Prolonged and intense heat poses a significant risk today and into the future, and has a far-reaching impact, according to Calgary’s Emergency Management Agency (CEMA) chief.
Councillors attending the Emergency Management Committee meeting on Thursday got a high-level look at the potential risk of increasing heat and how the City of Calgary will manage it moving forward.
CEMA Chief Sue Henry said the delivery of this report came at an opportune time.
“We’re normally months away from the hot dry days of summer and that is not the case this year,” Chief Henry said.
“As you know, we are experiencing some very high temperatures and conditions that are at or near record-breaking this season.”
She said heat-related risks are complex and they pose a significant risk to communities and businesses. Henry said, however, their emergency management practices have evolved to put effort toward proactively managing the risks rather than deal with the consequences of inaction.
“The effectiveness of this pre-work, starting with the risk assessment, increases resilience and directly correlates to successful response and recovery,” Chief Henry said.
Five primary heat-related risks were outlined in the CEMA report.
Further, Henry said that climate-related impacts beyond Calgary – such as Western Canada wildfires – have also had an impact on things such as water and air quality. These heat-related risks are all interrelated and contribute to one another she said.
“For example, wildland fires contribute to poor air quality and the potential for water contamination. We know drought and heat also contribute to the risk for wildfires,” she said.
“Some of these events are immediate and acute, such as extreme heat events, and some are more gradual and longer in duration, such as a drought risk.”
City working on solutions
Chief Henry said that the city’s common goal is to reduce the vulnerability and increase the city’s resilience to the risks. Each city department differs in its approach, but their work is complementary, she said.
“Our emergency management is more focused on the near-term risks and addressing those that are existing and emerging,” she said.
“Our work also focuses on a broader range of risks including natural, technological and human-induced hazards.”
Others, like climate and environment, look at the future and longer timelines for climate impact over decades rather than years.
Terri Lang, with Environment and Climate Change Canada said that in Canada, the warming trends are at a much higher rate than most parts of the world. In the Calgary area, between 1948 and 2012 there was a mean annual temperature increase of 1.5 to 1.75 degrees Celsius – with the world average around one degree Celsius.
“Our warming climate is expected to intensify some weather extremes in the future,” Lang said.

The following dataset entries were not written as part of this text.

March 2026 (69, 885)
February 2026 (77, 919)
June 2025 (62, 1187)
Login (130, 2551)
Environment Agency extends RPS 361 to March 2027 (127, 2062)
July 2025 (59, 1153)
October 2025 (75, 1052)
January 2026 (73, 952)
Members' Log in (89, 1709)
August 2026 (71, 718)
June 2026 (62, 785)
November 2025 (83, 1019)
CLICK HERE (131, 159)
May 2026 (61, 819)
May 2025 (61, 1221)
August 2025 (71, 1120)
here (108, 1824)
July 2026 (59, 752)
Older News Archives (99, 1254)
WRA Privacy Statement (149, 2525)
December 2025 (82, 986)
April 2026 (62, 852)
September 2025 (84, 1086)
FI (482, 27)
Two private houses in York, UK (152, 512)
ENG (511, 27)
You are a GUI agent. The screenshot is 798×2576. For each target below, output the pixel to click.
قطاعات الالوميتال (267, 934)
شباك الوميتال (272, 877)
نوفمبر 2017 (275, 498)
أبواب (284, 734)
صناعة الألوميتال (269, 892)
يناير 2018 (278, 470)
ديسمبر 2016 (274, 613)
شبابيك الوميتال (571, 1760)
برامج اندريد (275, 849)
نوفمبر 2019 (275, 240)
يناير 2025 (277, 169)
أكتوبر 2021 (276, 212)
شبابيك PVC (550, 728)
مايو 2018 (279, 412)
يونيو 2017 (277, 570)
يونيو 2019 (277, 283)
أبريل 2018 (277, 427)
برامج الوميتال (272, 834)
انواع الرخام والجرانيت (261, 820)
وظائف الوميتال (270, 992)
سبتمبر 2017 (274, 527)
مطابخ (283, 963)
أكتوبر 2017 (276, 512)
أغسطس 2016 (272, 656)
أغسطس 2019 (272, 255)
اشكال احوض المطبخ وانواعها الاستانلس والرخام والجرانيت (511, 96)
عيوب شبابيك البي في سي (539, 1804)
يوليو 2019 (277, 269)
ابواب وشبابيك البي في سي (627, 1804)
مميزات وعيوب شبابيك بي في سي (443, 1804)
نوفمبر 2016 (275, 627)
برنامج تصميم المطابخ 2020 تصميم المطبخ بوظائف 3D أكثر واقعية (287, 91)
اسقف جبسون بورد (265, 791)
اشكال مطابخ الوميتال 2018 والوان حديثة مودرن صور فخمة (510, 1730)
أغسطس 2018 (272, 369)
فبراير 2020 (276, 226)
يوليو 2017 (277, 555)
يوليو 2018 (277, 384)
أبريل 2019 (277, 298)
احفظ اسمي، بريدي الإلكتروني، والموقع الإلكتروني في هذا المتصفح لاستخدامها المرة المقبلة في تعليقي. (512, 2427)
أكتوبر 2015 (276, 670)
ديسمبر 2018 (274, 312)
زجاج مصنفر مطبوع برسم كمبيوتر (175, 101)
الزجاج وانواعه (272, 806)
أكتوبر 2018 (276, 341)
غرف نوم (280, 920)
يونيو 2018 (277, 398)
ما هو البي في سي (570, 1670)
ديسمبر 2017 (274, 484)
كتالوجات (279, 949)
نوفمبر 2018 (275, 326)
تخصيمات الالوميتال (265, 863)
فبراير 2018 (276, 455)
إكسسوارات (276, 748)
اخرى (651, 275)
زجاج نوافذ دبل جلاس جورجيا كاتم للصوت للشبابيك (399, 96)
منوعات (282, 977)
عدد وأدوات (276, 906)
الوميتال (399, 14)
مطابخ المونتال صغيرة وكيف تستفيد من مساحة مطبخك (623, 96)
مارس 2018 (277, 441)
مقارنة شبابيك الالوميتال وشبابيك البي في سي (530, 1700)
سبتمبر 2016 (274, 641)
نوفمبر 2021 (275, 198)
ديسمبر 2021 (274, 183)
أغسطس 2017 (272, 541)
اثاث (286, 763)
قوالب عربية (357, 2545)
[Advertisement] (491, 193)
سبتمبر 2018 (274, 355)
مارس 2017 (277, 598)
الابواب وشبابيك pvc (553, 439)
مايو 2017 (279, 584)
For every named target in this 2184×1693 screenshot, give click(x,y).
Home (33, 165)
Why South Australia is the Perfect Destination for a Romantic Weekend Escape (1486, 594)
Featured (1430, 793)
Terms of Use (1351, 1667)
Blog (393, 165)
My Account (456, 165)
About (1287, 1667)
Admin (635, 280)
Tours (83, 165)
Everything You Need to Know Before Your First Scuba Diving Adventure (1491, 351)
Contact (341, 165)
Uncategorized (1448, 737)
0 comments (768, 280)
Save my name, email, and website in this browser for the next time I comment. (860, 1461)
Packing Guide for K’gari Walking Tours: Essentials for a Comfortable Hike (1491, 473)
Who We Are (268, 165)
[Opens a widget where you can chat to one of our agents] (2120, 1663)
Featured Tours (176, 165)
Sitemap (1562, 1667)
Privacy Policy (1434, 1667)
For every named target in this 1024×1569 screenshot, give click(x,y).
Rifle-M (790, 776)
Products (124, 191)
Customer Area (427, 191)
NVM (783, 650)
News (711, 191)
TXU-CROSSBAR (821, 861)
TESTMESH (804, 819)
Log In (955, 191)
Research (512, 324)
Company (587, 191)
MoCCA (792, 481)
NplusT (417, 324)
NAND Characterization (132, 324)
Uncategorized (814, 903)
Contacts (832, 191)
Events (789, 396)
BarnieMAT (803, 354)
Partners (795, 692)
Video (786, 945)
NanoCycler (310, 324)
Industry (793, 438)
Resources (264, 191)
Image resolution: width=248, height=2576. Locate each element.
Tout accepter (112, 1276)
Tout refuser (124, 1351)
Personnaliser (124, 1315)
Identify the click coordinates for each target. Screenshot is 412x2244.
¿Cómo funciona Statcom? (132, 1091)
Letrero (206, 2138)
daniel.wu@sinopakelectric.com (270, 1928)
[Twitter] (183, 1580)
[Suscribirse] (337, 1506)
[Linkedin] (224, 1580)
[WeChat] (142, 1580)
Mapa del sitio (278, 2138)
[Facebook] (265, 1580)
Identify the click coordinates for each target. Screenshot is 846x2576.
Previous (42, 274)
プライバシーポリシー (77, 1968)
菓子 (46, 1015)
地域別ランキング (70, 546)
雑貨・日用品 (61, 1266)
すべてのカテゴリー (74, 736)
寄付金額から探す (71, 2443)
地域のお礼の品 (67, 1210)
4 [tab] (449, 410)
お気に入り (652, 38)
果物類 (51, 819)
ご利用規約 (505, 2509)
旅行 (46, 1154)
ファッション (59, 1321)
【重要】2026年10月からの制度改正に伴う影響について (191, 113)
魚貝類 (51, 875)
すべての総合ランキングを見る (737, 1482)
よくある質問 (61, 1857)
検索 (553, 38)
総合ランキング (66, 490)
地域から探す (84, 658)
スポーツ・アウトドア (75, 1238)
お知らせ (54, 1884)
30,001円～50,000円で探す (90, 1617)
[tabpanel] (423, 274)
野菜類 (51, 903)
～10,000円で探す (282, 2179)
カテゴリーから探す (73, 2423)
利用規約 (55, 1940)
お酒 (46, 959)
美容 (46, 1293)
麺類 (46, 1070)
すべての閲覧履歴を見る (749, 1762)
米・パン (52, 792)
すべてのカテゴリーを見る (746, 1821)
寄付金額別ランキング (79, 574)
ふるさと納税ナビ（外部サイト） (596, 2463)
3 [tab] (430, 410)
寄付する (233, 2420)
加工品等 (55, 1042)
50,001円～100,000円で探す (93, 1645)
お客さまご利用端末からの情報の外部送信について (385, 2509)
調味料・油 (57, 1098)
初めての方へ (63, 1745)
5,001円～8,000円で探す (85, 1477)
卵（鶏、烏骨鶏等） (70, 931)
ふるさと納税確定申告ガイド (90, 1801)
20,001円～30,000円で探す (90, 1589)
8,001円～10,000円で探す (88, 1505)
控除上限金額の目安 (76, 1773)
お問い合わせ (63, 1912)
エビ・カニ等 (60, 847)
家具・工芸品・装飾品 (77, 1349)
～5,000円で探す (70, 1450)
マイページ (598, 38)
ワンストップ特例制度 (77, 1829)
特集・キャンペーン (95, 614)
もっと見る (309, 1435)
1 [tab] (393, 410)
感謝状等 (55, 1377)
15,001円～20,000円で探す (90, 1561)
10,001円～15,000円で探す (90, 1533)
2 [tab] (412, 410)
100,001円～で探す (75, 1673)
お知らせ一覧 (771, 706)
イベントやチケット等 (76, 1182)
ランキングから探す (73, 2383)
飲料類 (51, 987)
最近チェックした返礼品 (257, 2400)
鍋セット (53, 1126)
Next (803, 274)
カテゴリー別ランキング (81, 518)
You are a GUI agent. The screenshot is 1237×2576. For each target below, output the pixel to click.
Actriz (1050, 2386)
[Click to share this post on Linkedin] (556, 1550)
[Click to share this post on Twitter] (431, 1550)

“Extreme hot temperatures will become more frequent and intense, resulting in an increased severity of heat waves being bringing an increased risk of drought and wildfire.”
To address some of the human risks associated with heating, the city is already requiring cooling requirements in affordable housing projects and in downtown office-to-residential conversions. For smaller building projects they’re installing heat pumps to improve cooling while reducing energy use.
The city has created a place-based heat map that shows natural cooling areas (water parks, rivers, natural canopy coverage) and warm areas (pavement and mall areas) to better inform future planning. That will be available for public use later this year.
Water risk is highlighted
Dawn Smith with the City’s Climate Adaptation team said potential drought brings about a number of issues.
“The biophysical impacts of drought are significant, including wind erosion, reduced streamflow and groundwater reductions,” she said.
Smith said there are a number of plans that address the safe supply of water in Calgary.
A long-term drought resilience plan is being developed by city administration and will be presented to Calgary city council later this year.
Ward 11 Coun. Kourtney Penner, who is chair of the Emergency Management Committee said that water plays a significant role and is intertwined with other aspects such as tree canopy.
“Calgary is in a really fortunate position with our proximity to the watershed,” Penner said.
“However, we know the watersheds decreasing and I think what’s really important is our proximity means that other people are far away.”
Penner said managing water in the future will be an ongoing discussion, particularly around licensing.
Frank Frigo, Manager of Environmental Management at the City of Calgary, said they’ve also been looking at how to use stormwater in different ways. That might include changing retention ponds to allow for more potential irrigation.
“We’re really trying to unpack that very carefully understand what the opportunities are, and shift away from having just short-term storage and some of our stormwater facilities and other facilities for longer-term storage that can take us more through that seasonal period,” he said.